## GIVEN PASSAGE
***
EUC operations haven’t lacked for smart people or tools. What’s been missing is a way to connect decisions across teams without paying the swivel-chair, multi-console “UI tax.” SysTrack has always been the deep, first-party view of what’s happening on endpoints. SysTrack AI takes that truth layer and makes it useful everywhere: on the CIO’s laptop, at the helpdesk, in a user’s chat window, and inside the agentic apps you already rely on like ServiceNow and Microsoft Intune. The goal isn’t another pane of glass; it’s to make every pane you already own smarter and more honest.

Think about the kinds of decisions EUC teams make.

Investment decisions come first. Should we shift on-prem VDI to Windows 365? Which devices need to move to Windows 11, and what will that change, break or improve? When do AI PCs make sense? Those aren’t guesses; they’re bets. Good bets start with a baseline. With SysTrack you see the real fleet: hardware, drivers, apps, policies, utilization, and the experience people are actually having. You can ring changes, validate that a cohort stays healthy for a defined window, and expand with confidence. When someone asks whether an AI-capable device program will pay off, you can point to workload characteristics and measured experience deltas rather than a slide. Invest where the data says you’ll see an outcome—not where the demo sizzles.

Then there are support decisions. “My computer is slow” isn’t a category; it’s a state. The fastest way to close that ticket is to know what changed just before “slow” appeared: process spikes, disk contention, policy updates, a driver roll-out, a network issue. SysTrack captures that pre-failure context at the edge so you don’t waste cycles triaging symptoms. Edge vs. cloud isn’t a debate for us; it’s a design. Collect high-cadence facts on the device so you can act quickly; condense and normalize to the cloud so you can see trends, prove compliance, and plan. And then you automate: trigger on deterministic signals and enrich the action with the right context. That’s how you reduce the manual triage tax and keep false positives from becoming tomorrow’s backlog.
***
## DATASET CONTENT

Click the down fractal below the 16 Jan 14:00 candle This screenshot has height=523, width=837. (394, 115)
***
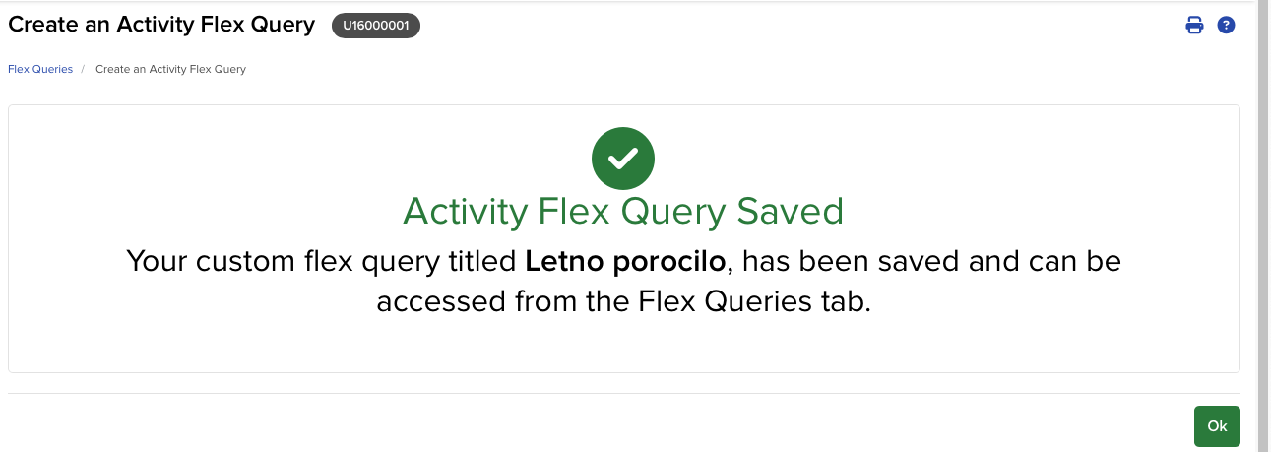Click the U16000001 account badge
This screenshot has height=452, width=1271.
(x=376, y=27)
***
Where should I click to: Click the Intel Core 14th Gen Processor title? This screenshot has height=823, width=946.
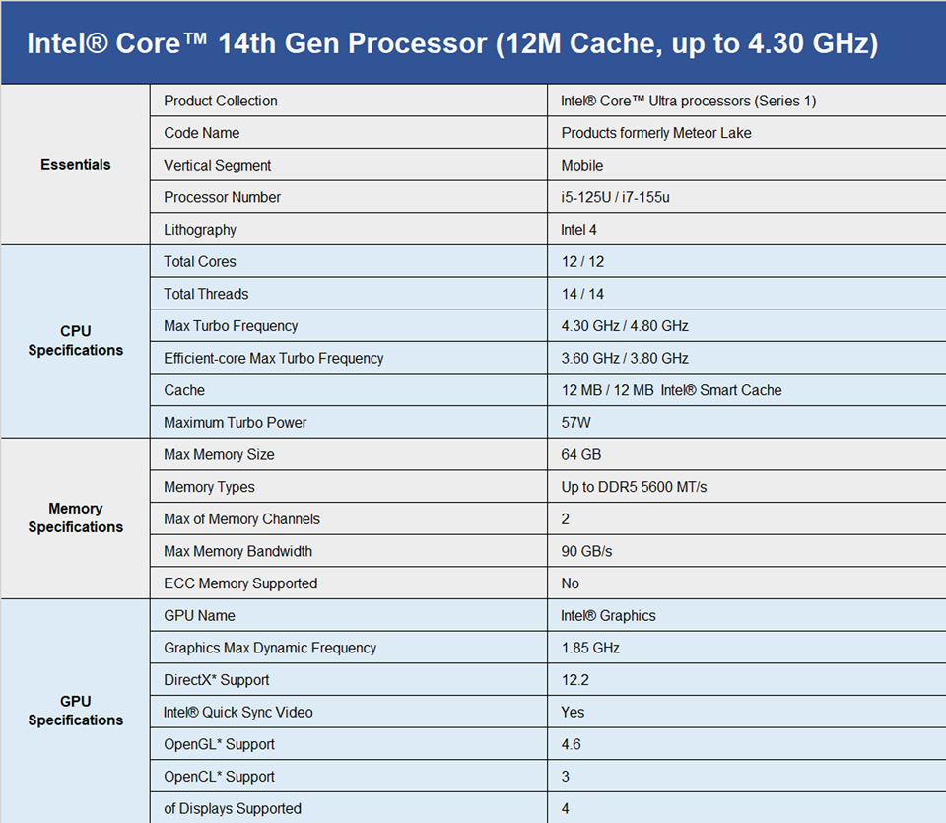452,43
***
## ABOUT THIS TASK
Answer these questions using the SysTrack passage.
(a) Which two agentic apps does the SysTrack passage name as ones you already rely on?
(b) Where does SysTrack capture pre-failure context?
(c) According to the SysTrack passage, what does a good bet start with?

## EXERCISE RESPONSE
(a) ServiceNow and Microsoft Intune
(b) At the edge
(c) A baseline